- Route of the EO74 road, in blue

Route information
- Length: 142.9 km (88.8 mi)
- Existed: 9 July 1963–present

Major junctions
- East end: Tripoli
- West end: Pyrgos

Location
- Country: Greece
- Regions: Peloponnese; Western Greece;
- Primary destinations: Tripoli; Levidi; Vytina; Olympia; Pyrgos;

Highway system
- Highways in Greece; Motorways; National roads;
| ← EO73 |  | → EO75 |

= Greek National Road 74 =

Trunk road in Greece

Greek National Road 74 (Εθνική Οδός 74), abbreviated as the EO74, is a national road in southwestern Greece. The EO74 runs within the Peloponnese, between Tripoli and Pyrgos.

==Route==

The EO74 is officially defined as an east–west road within the Arcadia and Elis regional units: the EO74 runs between Tripoli in the east and Pyrgos in the west, passing through or near Levidi, Vytina and Olympia.

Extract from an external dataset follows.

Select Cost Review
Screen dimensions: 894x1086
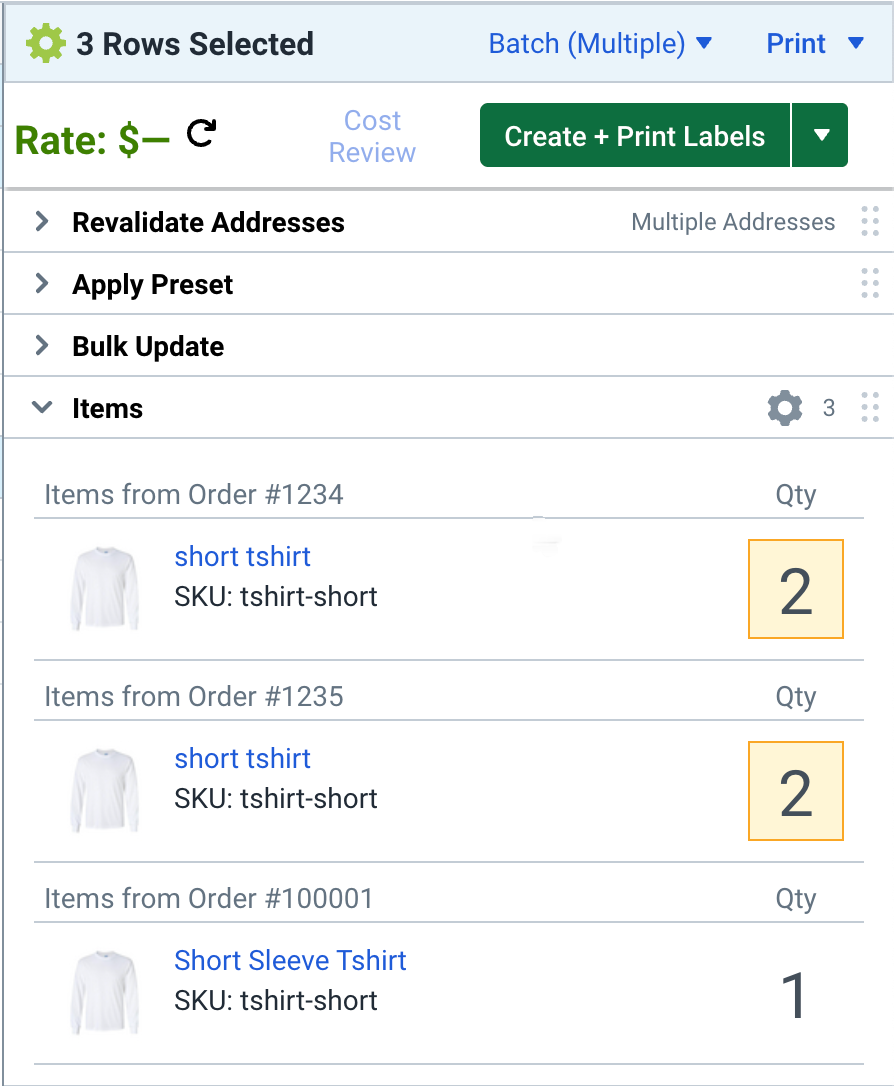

The EO74 connects with: the EO7, EO39 and EO72 in Tripoli; the EO66 in Levidi; the EO33 near Vlacherna; and the EO9 in Pyrgos.

==History==

Ministerial Decision G25871 of 9 July 1963 created the EO74 from the old EO54, which existed by royal decree from 1955 until 1963, and followed the same route as the current EO74. Between Tripoli and Levidi, the EO74 follows the historic EO111, which existed from 1928 to 1955.